Kitap yazmak …Evet , gerçekten özveri, sabır isteyen bir iş. Bir kere piyasadaki çıkan kitaplara bakmalısın , ne tip kitaplar yayınlanmış, yazmayı planladığınız ya da yazdığınız kitabın benzerleri var mı, hangi yayınevleri sizin yazdığınız tür uygun , hitap edeceğiniz kitle..vs. en başta ben bunları araştırdım. Eğer iyi bir çevreniz varsa yazar ajanı adı altında bu işleri yapan, yazarla yayınevi arasında iletişim kuran, size bazı tüyoları veren ve bu işten bir miktar para alan şahıslar var. Yayınevindekileri tanıyorlar, hangi kitap nerede, nasıl satar bu konuları biliyorlar. Böyle bir insanla tanışma fırsatınız varsa sizi doğru yönlendirebilir.
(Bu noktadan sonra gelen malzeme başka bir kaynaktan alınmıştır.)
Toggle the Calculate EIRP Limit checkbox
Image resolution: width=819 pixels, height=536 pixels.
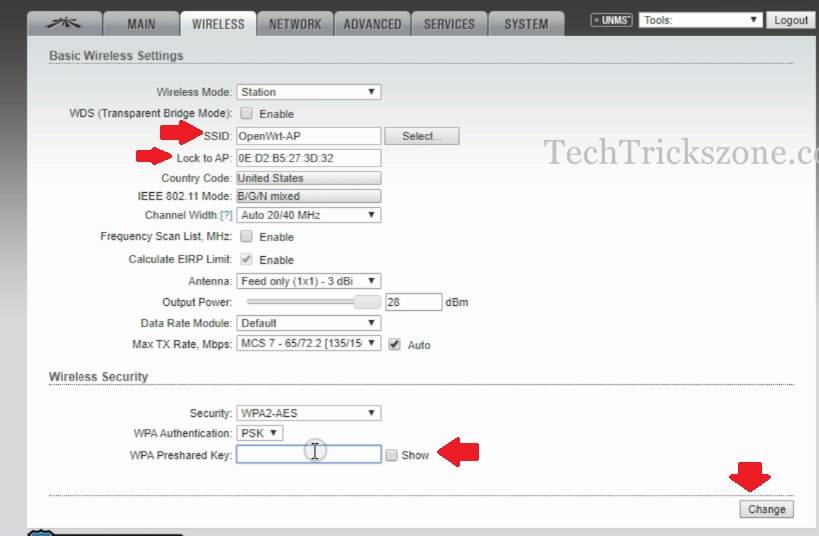tap(247, 260)
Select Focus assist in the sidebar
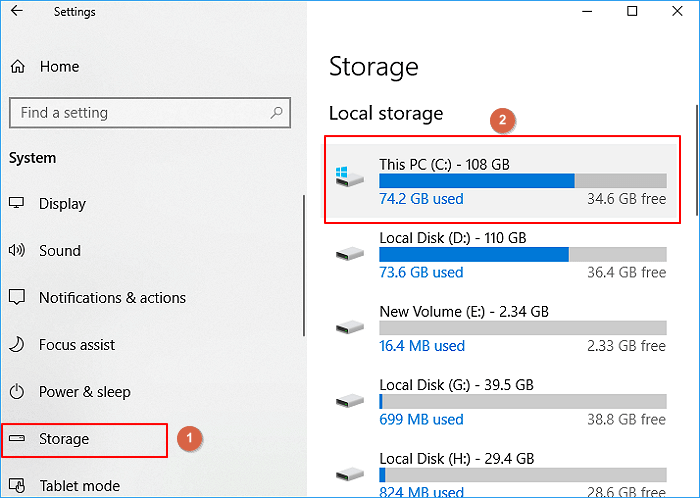This screenshot has width=700, height=498. click(x=77, y=345)
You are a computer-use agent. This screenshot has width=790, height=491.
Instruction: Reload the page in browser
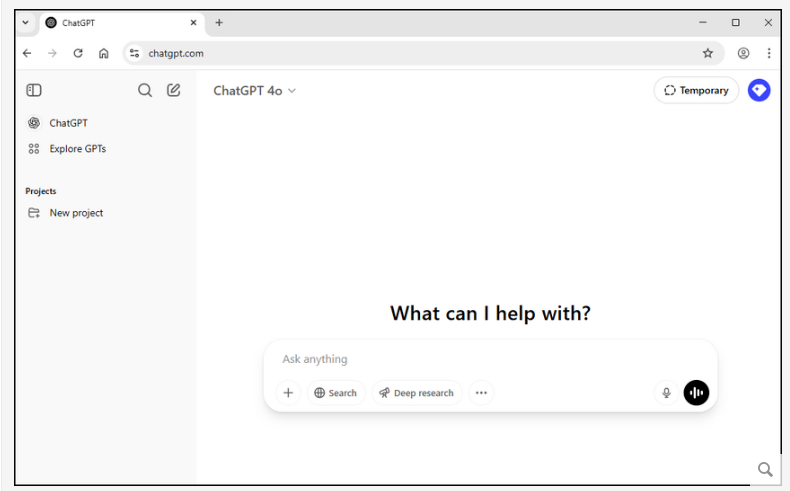[x=78, y=53]
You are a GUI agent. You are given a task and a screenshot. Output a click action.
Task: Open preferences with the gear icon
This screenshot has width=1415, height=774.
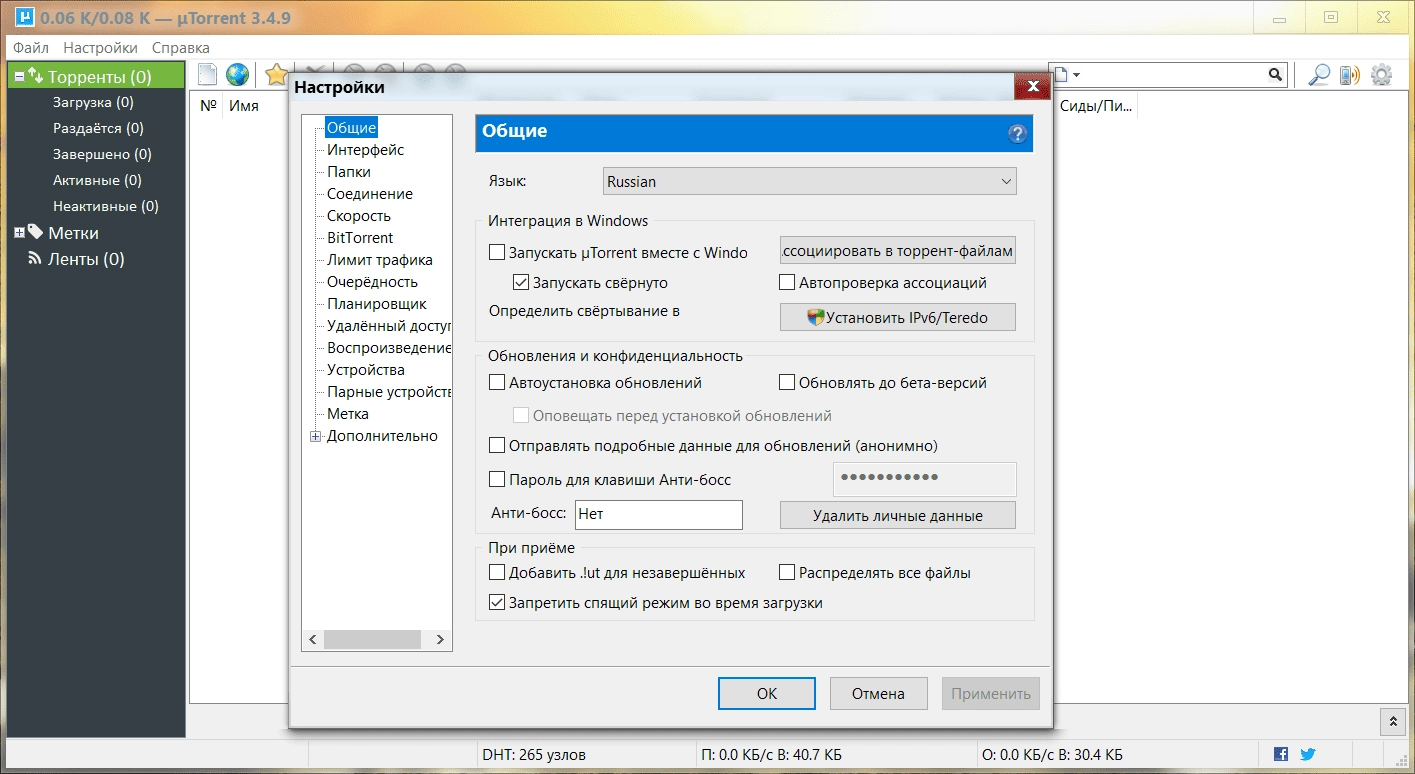point(1382,74)
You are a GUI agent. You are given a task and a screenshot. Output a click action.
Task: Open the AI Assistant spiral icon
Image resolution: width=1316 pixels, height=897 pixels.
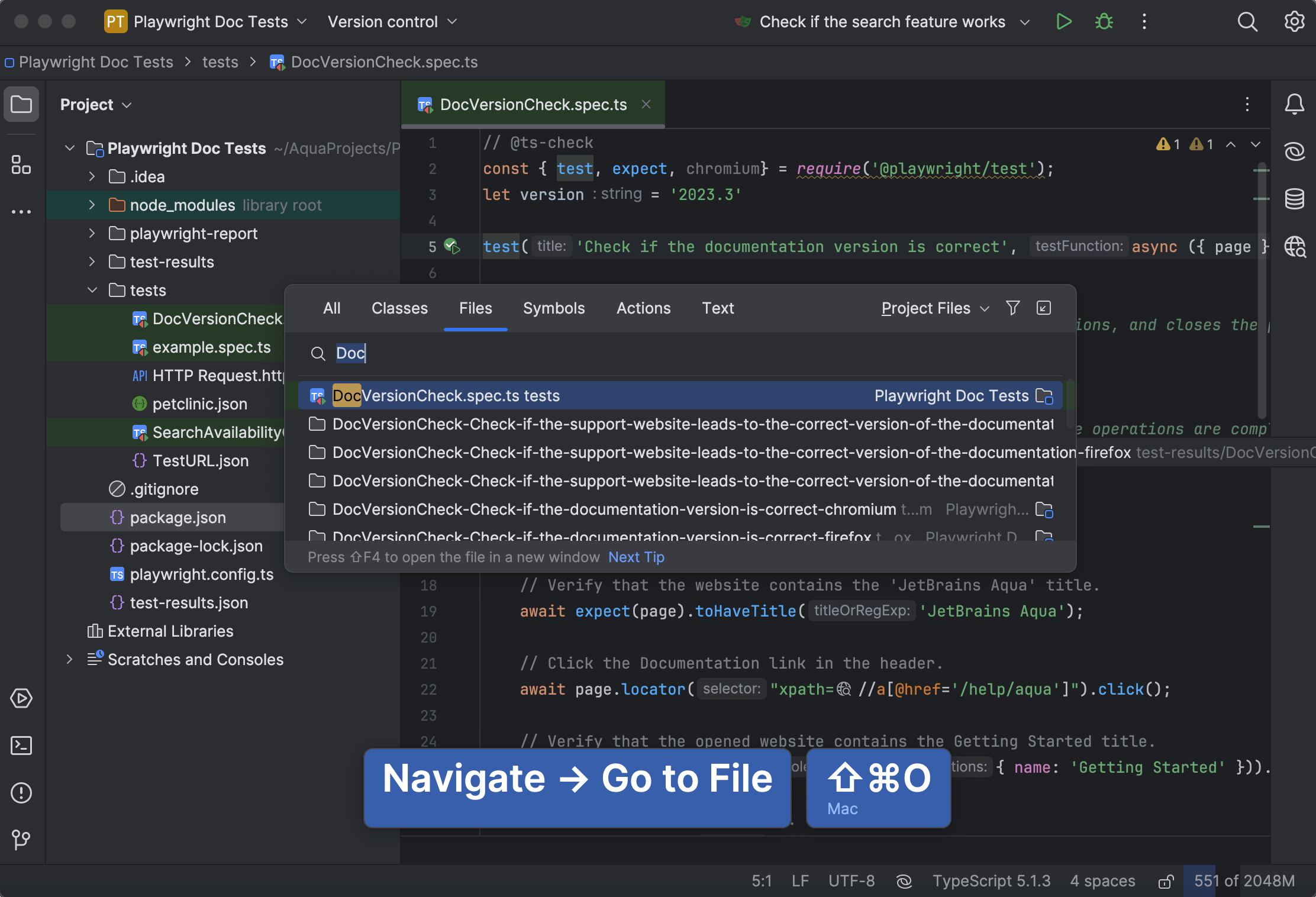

Ama ilk defa bu işe atılacaksanız benim yaptığım gibi tüm kitapçılar dolaşılır. Yazdığım türe uygun kitaplar yayınlayan yayınevindeki editörlerin isimleri, e mailleri alınır bir kenara not edilir. Sonra kitap dosyasının bir kısmı kısa bir özgeçmişiniz ve kitabın içeriği hakkında bilgiyle beraber gönderilir. Hepsini göndermemekte fayda var. Bazı kısımlar aşırılabiliyor..Asla el yazınızla yazdığınız bir dosyayı yollamayın, değerlendirmezler bilr.
Ben kitabımı aşağı yukarı 6- 7 ayda yazdım. Fakat bunları düzenlenmesi, imla hatalarını düzeltmek, tekrar gözden geçirip bazı yerlerini çıkartmak vs. bir altı ayımı daha aldı.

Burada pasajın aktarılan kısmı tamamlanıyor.